# Selected extract

>>>

Given the lack of rain it was incredible that there were any entries at all at the Shoreham Horticultural Society Summer Show last week. But as usual the standard of the blooms was spectacular and always puts my garden to shame. My modest entries from the vegetable patch did surprisingly well and I picked up a few firsts, the Sparrow Shield for my vegetable collection and even a 2nd for my blackcurrant jam. I knew I should have added more cassis to it! Perhaps I am becoming a bit too obsessed as my wife claims when I ban any picking of vegetables without my approval in the run up to the show.
I went out on patrol recently with some of our local police, as I like to do on a regular basis to see what is going well and what is not and hear from officers at first-hand about their concerns. It is also helpful with my work on the Home Affairs Select Committee where we are carrying out a long-term review into the state of modern policing and the new challenges we face from online fraud to radicalisation threats.
As usual it was not a particularly eventful evening and I was told as always I should have been here the week before when it all kicked off. Interestingly though we were called out to a number of cases involving mental illness where it was clearly more a matter for medics than police yet the latter inevitably turn out to be the first port of call and an ambulance can often only turn up after the police have signalled the all clear. In Sussex we pioneered a scheme where community psychiatric nurses go out on patrol with police officers so they can offer a clinical response when it is more appropriate. I have seen how well it works at first hand too but clearly this is a greater problem than the resources available suggest.
The summer recess is a good time to catch up on the constituency events that we just cannot find time for when Parliament is sitting. It was fascinating therefore to be invited to a meeting of the Strive Group which meets on Tuesdays at the East Worthing Community Centre to act as a support group for local people with chronic long-term conditions. The well attended meeting have me a lot of first-hand accounts of the challenges many people face, not least with the benefits system which will be useful for me when challenging our local service and ministers about how it could be more ‘user friendly.’
I am pleased to report that we have a new home for the pensioners fair this year. We have been offered the empty shop in the Montague Quarter in Worthing which was the successful location for the pop-up art exhibition earlier in the summer. The event will be held on Friday September 7th between 10.30 and 1pm and I will provide further details later in the month and on my website.

<<<

# Exercise requirements
Please repeat the entire column word for word. The items after this point aren't needed.

# Source material
>>>

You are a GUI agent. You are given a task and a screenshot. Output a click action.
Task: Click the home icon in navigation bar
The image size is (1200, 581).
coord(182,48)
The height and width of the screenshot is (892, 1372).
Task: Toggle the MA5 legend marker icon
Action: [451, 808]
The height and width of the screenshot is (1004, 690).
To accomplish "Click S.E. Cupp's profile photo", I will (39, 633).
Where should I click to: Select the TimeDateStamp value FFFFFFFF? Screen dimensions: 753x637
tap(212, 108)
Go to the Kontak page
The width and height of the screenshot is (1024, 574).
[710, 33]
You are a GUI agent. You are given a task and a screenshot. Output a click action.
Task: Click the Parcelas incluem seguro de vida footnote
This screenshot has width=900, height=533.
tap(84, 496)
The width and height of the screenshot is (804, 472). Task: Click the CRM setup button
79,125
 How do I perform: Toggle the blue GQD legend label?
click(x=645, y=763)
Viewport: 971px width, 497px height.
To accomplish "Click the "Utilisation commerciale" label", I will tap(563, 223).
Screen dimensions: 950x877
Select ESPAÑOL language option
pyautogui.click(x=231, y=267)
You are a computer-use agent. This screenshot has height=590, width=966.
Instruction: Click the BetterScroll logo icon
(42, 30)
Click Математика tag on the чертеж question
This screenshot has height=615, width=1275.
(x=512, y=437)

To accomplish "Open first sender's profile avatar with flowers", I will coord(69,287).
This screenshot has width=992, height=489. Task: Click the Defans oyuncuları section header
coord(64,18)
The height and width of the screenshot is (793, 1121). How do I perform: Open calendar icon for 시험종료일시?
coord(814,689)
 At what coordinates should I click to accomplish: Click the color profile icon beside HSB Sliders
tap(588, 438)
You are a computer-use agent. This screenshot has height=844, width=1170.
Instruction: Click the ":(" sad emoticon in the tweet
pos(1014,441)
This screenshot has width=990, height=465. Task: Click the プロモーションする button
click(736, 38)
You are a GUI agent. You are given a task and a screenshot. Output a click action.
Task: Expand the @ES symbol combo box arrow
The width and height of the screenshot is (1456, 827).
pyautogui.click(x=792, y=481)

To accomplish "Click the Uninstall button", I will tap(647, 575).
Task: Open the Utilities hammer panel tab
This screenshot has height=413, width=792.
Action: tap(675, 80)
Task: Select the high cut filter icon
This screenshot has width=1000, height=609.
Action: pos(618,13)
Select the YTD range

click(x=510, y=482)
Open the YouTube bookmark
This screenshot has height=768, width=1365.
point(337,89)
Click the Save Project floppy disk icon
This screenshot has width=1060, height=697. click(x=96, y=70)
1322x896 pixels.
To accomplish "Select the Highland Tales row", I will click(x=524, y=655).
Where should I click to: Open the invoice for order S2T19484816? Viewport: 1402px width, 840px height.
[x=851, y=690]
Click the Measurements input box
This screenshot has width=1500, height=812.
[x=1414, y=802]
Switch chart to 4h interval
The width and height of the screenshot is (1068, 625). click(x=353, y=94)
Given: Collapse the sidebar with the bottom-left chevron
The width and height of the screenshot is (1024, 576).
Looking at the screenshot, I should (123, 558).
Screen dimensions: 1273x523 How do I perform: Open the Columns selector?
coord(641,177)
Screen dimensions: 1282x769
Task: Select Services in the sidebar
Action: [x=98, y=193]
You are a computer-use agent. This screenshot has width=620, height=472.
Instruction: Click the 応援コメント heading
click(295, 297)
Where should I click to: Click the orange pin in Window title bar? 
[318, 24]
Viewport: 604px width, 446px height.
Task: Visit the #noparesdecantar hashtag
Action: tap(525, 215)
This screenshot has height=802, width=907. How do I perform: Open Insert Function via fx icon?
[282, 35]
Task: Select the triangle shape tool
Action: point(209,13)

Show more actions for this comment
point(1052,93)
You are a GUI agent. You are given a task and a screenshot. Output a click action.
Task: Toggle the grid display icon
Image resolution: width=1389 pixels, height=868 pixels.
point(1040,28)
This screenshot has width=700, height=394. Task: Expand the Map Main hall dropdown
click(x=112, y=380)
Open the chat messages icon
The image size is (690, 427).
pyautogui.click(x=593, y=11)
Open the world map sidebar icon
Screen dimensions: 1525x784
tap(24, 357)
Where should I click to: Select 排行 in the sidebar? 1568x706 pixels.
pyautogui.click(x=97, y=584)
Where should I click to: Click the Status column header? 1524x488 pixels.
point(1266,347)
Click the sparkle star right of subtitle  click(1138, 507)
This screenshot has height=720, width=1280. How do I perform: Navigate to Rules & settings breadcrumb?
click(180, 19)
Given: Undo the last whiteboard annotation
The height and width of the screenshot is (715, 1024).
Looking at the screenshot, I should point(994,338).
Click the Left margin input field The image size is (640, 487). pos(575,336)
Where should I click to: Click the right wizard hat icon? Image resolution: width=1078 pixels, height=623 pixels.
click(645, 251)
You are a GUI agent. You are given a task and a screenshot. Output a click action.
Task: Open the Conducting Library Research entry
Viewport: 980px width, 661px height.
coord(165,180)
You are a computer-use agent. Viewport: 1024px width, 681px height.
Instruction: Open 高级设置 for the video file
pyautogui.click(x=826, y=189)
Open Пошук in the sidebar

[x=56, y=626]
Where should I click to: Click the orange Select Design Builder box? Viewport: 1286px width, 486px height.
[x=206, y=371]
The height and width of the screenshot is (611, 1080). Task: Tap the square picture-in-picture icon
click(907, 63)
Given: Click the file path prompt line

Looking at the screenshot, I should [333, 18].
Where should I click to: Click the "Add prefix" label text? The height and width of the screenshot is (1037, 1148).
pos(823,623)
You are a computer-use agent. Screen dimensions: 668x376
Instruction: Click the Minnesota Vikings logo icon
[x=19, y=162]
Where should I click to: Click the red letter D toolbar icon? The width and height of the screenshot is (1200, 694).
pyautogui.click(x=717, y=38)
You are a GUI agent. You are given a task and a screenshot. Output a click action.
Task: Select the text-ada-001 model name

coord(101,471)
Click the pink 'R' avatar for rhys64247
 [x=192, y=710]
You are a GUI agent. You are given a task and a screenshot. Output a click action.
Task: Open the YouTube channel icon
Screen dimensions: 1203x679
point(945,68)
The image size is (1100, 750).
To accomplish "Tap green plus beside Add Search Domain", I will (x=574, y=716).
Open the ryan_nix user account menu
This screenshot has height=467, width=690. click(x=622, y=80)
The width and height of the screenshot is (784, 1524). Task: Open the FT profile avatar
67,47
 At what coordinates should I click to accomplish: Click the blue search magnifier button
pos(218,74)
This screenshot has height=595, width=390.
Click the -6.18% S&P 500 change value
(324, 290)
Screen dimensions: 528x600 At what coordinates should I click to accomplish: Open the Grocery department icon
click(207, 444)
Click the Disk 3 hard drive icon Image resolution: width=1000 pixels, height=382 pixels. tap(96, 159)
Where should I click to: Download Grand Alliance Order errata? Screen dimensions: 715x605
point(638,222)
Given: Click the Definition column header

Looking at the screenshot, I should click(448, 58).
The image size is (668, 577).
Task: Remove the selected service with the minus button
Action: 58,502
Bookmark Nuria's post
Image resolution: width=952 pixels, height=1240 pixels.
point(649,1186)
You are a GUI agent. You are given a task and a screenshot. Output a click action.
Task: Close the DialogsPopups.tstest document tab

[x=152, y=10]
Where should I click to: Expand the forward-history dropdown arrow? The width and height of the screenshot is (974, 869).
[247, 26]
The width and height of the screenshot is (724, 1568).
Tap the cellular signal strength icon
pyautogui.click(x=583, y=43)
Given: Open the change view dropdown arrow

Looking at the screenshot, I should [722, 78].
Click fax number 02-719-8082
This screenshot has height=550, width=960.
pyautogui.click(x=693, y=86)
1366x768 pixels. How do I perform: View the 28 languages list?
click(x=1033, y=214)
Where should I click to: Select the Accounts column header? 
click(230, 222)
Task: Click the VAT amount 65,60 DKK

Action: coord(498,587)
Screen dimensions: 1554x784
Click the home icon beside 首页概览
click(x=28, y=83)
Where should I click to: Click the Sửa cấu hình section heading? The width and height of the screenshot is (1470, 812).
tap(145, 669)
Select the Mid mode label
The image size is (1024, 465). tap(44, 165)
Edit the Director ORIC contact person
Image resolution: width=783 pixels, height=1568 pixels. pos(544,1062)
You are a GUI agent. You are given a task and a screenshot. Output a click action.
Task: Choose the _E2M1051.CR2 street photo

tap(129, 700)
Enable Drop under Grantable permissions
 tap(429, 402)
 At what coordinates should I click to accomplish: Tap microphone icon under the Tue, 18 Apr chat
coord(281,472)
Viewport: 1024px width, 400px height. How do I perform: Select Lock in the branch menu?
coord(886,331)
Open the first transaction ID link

<<<

# The completed task
Given the lack of rain it was incredible that there were any entries at all at the Shoreham Horticultural Society Summer Show last week. But as usual the standard of the blooms was spectacular and always puts my garden to shame. My modest entries from the vegetable patch did surprisingly well and I picked up a few firsts, the Sparrow Shield for my vegetable collection and even a 2nd for my blackcurrant jam. I knew I should have added more cassis to it! Perhaps I am becoming a bit too obsessed as my wife claims when I ban any picking of vegetables without my approval in the run up to the show.
I went out on patrol recently with some of our local police, as I like to do on a regular basis to see what is going well and what is not and hear from officers at first-hand about their concerns. It is also helpful with my work on the Home Affairs Select Committee where we are carrying out a long-term review into the state of modern policing and the new challenges we face from online fraud to radicalisation threats.
As usual it was not a particularly eventful evening and I was told as always I should have been here the week before when it all kicked off. Interestingly though we were called out to a number of cases involving mental illness where it was clearly more a matter for medics than police yet the latter inevitably turn out to be the first port of call and an ambulance can often only turn up after the police have signalled the all clear. In Sussex we pioneered a scheme where community psychiatric nurses go out on patrol with police officers so they can offer a clinical response when it is more appropriate. I have seen how well it works at first hand too but clearly this is a greater problem than the resources available suggest.
The summer recess is a good time to catch up on the constituency events that we just cannot find time for when Parliament is sitting. It was fascinating therefore to be invited to a meeting of the Strive Group which meets on Tuesdays at the East Worthing Community Centre to act as a support group for local people with chronic long-term conditions. The well attended meeting have me a lot of first-hand accounts of the challenges many people face, not least with the benefits system which will be useful for me when challenging our local service and ministers about how it could be more ‘user friendly.’
I am pleased to report that we have a new home for the pensioners fair this year. We have been offered the empty shop in the Montague Quarter in Worthing which was the successful location for the pop-up art exhibition earlier in the summer. The event will be held on Friday September 7th between 10.30 and 1pm and I will provide further details later in the month and on my website.